Neben einem weit schwingenden Rock ist auch ein schmaler, figurnaher Rock ein Basic, was sich in meiner selbstgenähten Garderobe in mehreren Versionen findet. Ich nutze dafür immer einen sehr alten, aus einer Burda kopierten, Schnitt, dem ich inzwischen nur ein paar Zentimeter mehr am Stoffbruch zugebe. Der Schnitt ist aber im Grunde einfach nur ein klassischer Grundschnitt mit Abnäher vorne und hinten. So ein Modell gibt es auch kostenlos aus dem „Geschickt eingefädelt“ Buch, zum Beispiel hier als kostenloser Download.
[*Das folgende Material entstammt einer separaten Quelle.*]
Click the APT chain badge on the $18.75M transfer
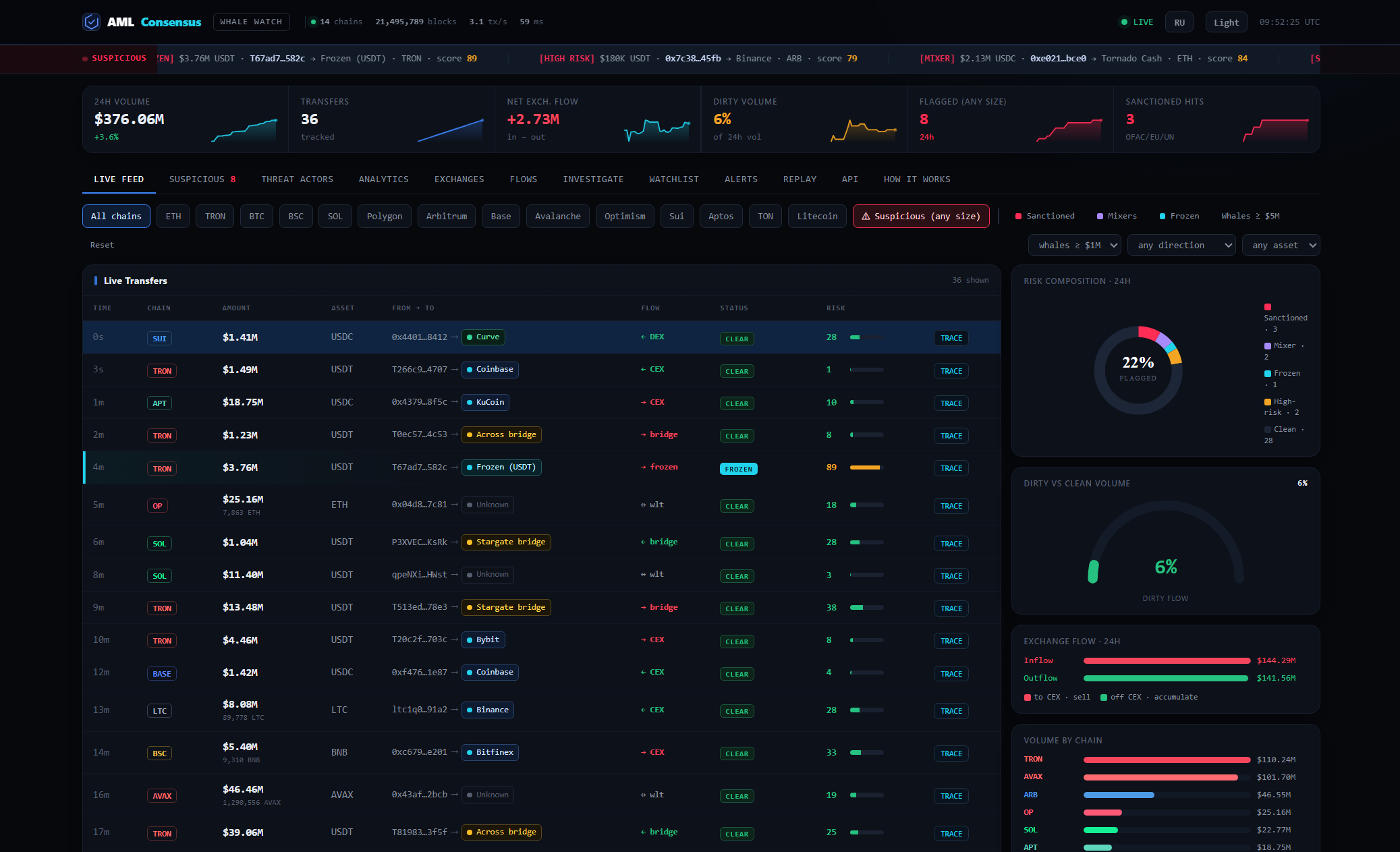 click(159, 403)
Ich muss sagen, dass ich die Schnitte aus dem Buch zur ersten Staffel wirklich sehr empfehlen kann. Da lohnt es sich das Buch mal aus der Bücherei auszuleihen, oder ggf. auch zu kaufen, wenn man doch gern die Anleitungen dazu hätte. Leider scheint es das Buch nicht mehr in „neu“ zu geben, aber bei einigen Händlern findet sich sicherlich noch das ein oder andere (gebrauchte) Exemplar. Online kann ich euch da medimops empfehlen. Dort findet man immer noch mal ein Exemplar in gutem bis sehr-gutem gebrauchten Zustand.

Was haltet ihr eigentlich davon, wenn ich zu den kostenlosen Schnitten, die ich immer wieder benutze, einfach mal beim Nähen etwas mitfotografiere und euch dann dazu einen Blogbeitrag mit Anleitung schreibe?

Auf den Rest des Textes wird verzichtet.